* ЗАДАНИЯ ДЛЯ ВЫПОЛНЕНИЯ:
1) Какие слова и выражения в отрывке заключены в кавычки-ёлочки? Перечислите каждое по одному разу.
2) Сократите абзац отрывка, начинающийся словами «Очень часто мы говорим», сохранив его основные мысли.
3) С чем в отрывке сравнивается человек?

* ОТРЫВОК:
—————

Прежде всего: человек – это не только определенная точка в пространстве. Человек, главным образом, это событие во времени. Идентичность человека нельзя «привязать» лишь к одному какому-то его состоянию в определенный момент, даже в последний момент его жизни. Идентичность человека – это динамическая идентичность. Сравним человека с фильмом. Нелепо было бы вырвать один кадр из фильма – в нашем случае, последний – и бесконечно проецировать его на экран. У того, кто будет смотреть такой «киносеанс», не сложится никакого представления о фильме. Но точно так же нелепо было бы бесконечно продолжать уже закончившийся фильм, искусственно растягивать уже вроде закончившуюся историю (даже лучшие голливудские фильмы не выдерживают больше нескольких сиквелов). В конце концов, настоящая, подлинная история просто «растворится» в бесконечных повторениях, потеряет свою силу и смысл. Так и каждый проживший свою жизнь человек: он – история с определенным началом и определенным концом. Со смертью эта история заканчивается, к ней уже ничего не прибавишь, и ничего от нее убавить нельзя.
Очень часто мы говорим «моя жизнь» и не замечаем, насколько это выражение ложно: как будто моя жизнь – это нечто отдельное от меня. Нет, «моя жизнь» и есть я. «Я» каждого из нас существует только во времени, его нельзя вырвать из времени, как нельзя свести фильм к одному только кадру. Соответственно, и под библейским понятием «плоть» нельзя подразумевать исключительно тело человека. Плоть – это вся его жизнь как материального, живого существа, включающая в себя и временной аспект.
Иначе говоря, когда речь идет о спасении человека, то подразумевается спасение всей человеческой жизни, как она была во времени. Речь не о переходе человеческого существа к новому, бесконечному этапу жизни – чего стоила бы тогда эта столь короткая жизнь на земле, в чем была бы ее ценность? – а о спасении, преображении уже состоявшейся на земле жизни. Принятие в вечность означает не то, что жизнь умершего человека обретает бесконечное продолжение в новых условиях, а то, что вся прошедшая на земле жизнь того или иного человека входит в вечность, становится ее частью, озаряется ее светом.

—————

* ИСХОДНЫЙ МАТЕРИАЛ:
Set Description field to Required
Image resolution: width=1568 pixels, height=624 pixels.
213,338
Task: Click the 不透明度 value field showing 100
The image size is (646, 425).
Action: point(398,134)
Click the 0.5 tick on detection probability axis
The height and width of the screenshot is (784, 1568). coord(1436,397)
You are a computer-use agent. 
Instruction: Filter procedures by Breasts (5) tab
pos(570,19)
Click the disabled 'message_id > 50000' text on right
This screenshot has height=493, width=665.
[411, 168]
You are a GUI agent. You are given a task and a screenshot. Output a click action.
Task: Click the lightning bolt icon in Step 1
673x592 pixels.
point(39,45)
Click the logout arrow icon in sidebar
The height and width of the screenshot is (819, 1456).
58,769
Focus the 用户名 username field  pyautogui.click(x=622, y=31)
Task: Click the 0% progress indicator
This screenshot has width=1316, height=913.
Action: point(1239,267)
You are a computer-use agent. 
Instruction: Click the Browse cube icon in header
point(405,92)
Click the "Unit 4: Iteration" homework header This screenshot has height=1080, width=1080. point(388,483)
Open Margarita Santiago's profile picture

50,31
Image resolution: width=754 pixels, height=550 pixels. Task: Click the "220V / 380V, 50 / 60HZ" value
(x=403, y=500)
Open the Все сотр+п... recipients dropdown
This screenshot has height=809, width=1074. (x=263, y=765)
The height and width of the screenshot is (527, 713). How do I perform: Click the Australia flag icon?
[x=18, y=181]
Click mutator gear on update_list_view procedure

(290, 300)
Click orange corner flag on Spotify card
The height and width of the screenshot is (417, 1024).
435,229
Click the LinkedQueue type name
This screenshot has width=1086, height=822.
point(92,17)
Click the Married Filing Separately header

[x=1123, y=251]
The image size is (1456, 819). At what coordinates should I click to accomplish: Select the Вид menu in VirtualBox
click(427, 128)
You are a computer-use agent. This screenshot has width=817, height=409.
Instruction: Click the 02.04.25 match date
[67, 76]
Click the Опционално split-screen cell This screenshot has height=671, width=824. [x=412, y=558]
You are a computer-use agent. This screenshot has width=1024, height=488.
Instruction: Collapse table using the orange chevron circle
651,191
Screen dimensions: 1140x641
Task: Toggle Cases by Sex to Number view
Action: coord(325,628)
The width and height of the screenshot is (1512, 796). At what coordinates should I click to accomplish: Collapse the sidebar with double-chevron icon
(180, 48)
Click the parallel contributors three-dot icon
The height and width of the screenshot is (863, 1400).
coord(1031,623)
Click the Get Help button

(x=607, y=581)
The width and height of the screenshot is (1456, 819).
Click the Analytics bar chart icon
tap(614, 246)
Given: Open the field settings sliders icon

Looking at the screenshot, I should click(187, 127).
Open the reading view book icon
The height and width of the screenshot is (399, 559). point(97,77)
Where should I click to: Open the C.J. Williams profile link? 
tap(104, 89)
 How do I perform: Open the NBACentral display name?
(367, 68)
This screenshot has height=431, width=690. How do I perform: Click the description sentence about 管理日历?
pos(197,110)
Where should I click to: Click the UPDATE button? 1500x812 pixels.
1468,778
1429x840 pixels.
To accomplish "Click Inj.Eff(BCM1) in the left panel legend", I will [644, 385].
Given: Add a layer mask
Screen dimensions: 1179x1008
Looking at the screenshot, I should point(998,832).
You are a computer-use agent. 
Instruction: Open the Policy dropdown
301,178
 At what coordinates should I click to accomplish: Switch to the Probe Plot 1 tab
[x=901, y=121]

—————

* ОТВЕТЫ К ЗАДАНИЯМ:
1) «привязать», «киносеанс», «растворится», «моя жизнь», «Я», «плоть»

2) Выражение «моя жизнь» ложно: оно подразумевает, будто жизнь отделена от человека, хотя «моя жизнь» и есть я. «Я» существует только во времени, и его нельзя вырвать из времени, как фильм нельзя свести к одному кадру. Поэтому библейская «плоть» означает не только тело, а всю жизнь человека как материального живого существа, включая временной аспект.

3) С фильмом.